Anyone reading this uses computers, and a few very cool people have built their own computer out of chips, [zaphod] is doing something even cooler over on hackaday.io: he’s building a computer from discrete transistors.

Building a computer from individual components without chips isn’t something new – Minecraft players who aren’t into cheaty command blocks do it all the time, and there have been a few real-life builds that have rocked our socks. [zaphod] is following in this hallowed tradition by building a four-bit computer, complete with CPU, RAM, and ROM from transistors, diodes, resistors, wire, and a lot of solder.

The ROM for the computer is just a bunch of 16 DIP switches and 128 diodes, giving this computer 128 bits of storage. the RAM for this project is a bit of a hack – it’s an Arduino, but that’s only because [zaphod] doesn’t want to solder 640 transistors just yet.
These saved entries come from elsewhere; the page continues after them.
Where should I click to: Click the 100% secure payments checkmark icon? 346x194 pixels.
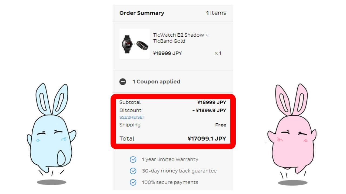pyautogui.click(x=133, y=182)
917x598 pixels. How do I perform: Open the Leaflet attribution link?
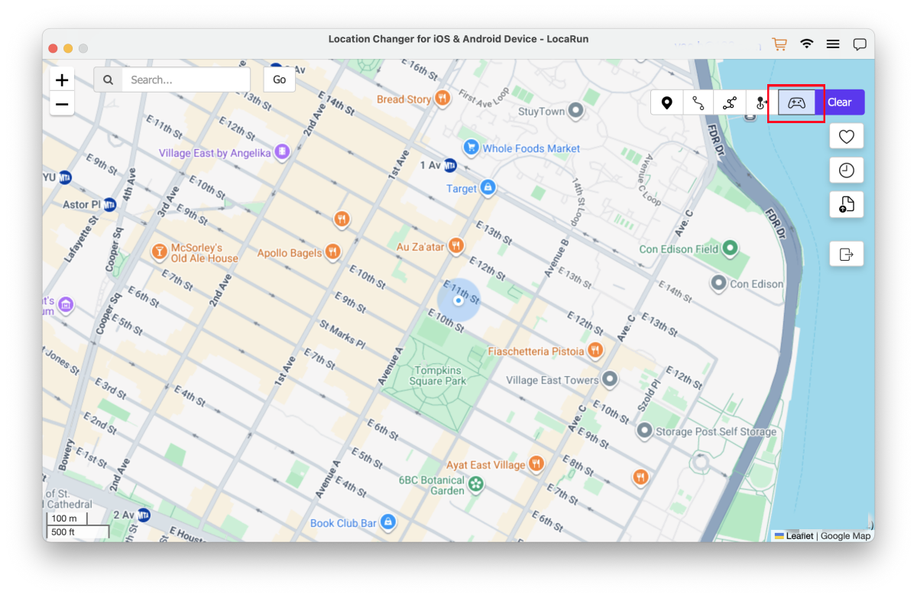pyautogui.click(x=799, y=536)
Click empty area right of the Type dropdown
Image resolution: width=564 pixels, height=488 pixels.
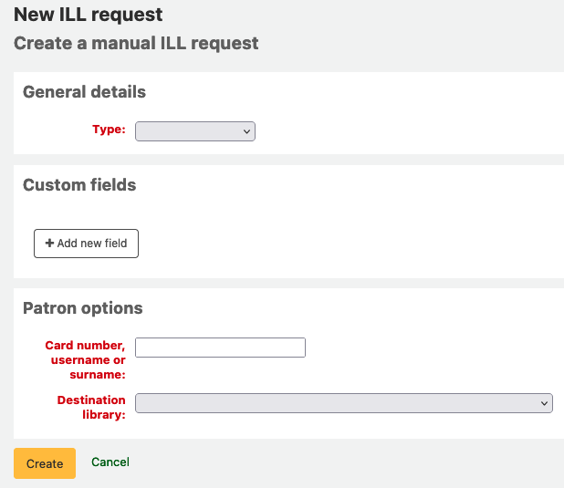(402, 132)
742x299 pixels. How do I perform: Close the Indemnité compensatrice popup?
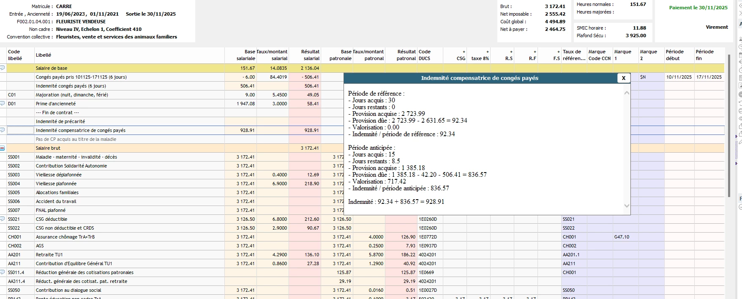[x=623, y=78]
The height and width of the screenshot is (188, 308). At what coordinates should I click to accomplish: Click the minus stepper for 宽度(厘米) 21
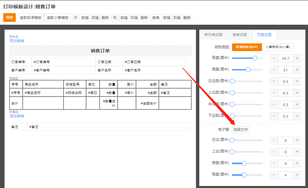274,70
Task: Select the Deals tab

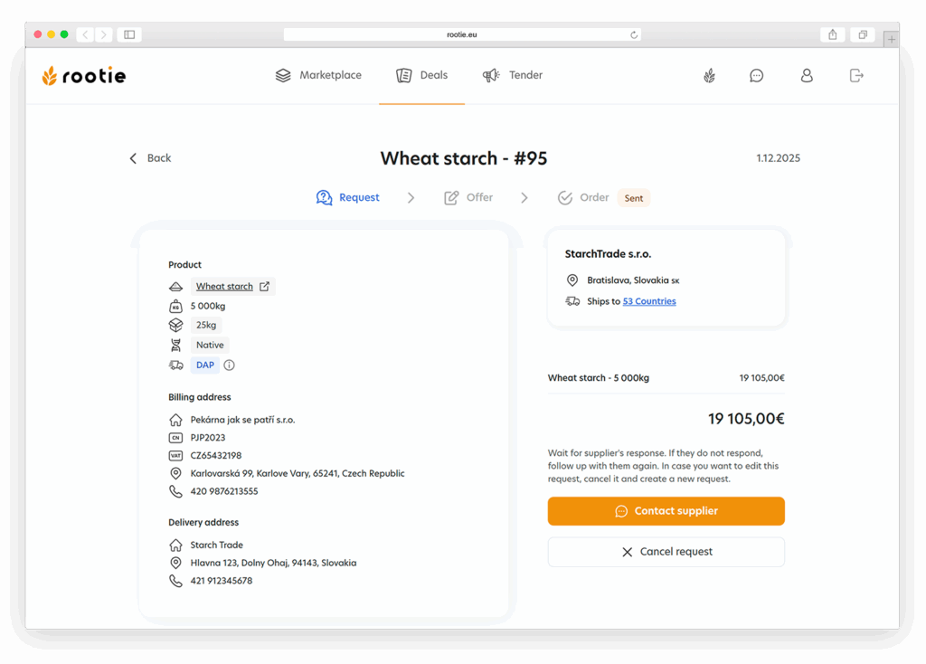Action: (422, 76)
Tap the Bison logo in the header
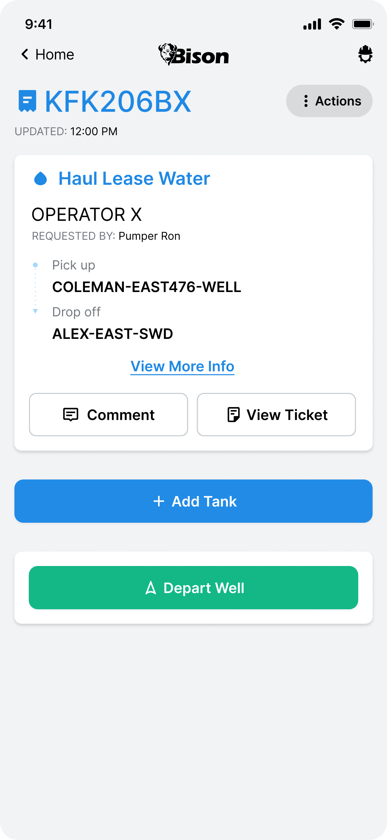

This setup does have its advantages, though: the entire contents of memory can be dumped to a computer through a serial monitor. The ALU is a 4-bit ripple-carry adder/subtractor, with plans for a comparison unit that will be responsible for JMP.

The project hasn’t been without its problems – the first design of the demux for the ROM access logic resulted in a jungle of wires, gates, and connections that [zaphod] couldn’t get a usable signal out of because of the limited gate fan-out of his gates. After looking at the problem, [zaphod] decided to look at how real demuxes were constructed, and eventually hit upon the correct way of doing things – inverters and ANDs.

It’s a beautiful project, and something that [zaphod] has been working for months on. He’s getting close to complete, if you don’t count soldering up the RAM, and already has a crude Larson scanner worked out.